I wonder what kind of power we might find in recognizing the centrality of our stories.
The Right creates simple narratives based on platitudes and fallacies. Progressives must do the same but built on reality-based solutions for real problems. Here is a simple narrative from the article titled "The five issues Democrats and Progressives must push to win 2018 midterms" that is a good launching point.
Progressives must define their opponents first so that it is them who are on the defensive. Then, tell poor and middle-class America in a district-specific manner, what is in it for them. It must be clear to them what they expect out of voting for Democrats.
- Democrats will fix the health care issue once and for all with a single-payer Medicare for All system.
- Democrats will provide student loan relief.
- Democrats will provide need-based subsidized child care for anyone who wants to work.
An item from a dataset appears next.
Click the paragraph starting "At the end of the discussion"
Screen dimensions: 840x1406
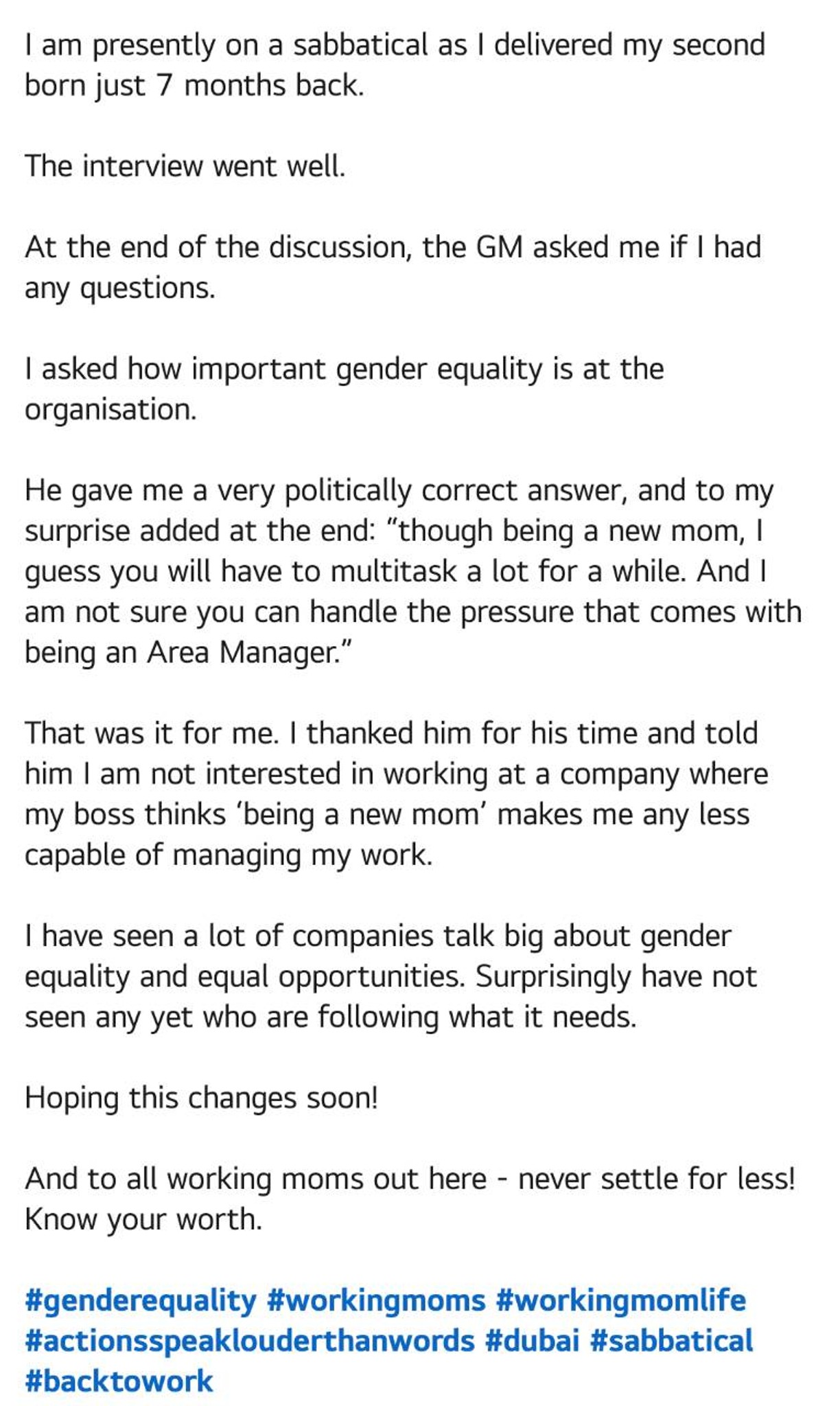tap(393, 268)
- Democrats will decriminalize marijuana and treat drug use as the disease that it is.
- Democrats will make the criminal justice system live up to the "Justice is Blind" motto.
Those five bullet points expressed in different terms will work in every district in America. It appeals to millennials, people of color, all working class people, parents, and every demographic in between. Most importantly these bullet points afford Americans a path to self-sufficiency It frees them from aberrations in the economy that stunts innovation, the inability to start one's business, and the dependency and the enslavement to the corporation. One would hope that every Democrat who gets on Fox News, MSNBC, CNN, ABC, CBS, NBC, HLN, or any other network would steer every topic to these bullet points.
Principles and an achievable narrative are what America is yearning for right now. Progressives have what it takes to fit the bill.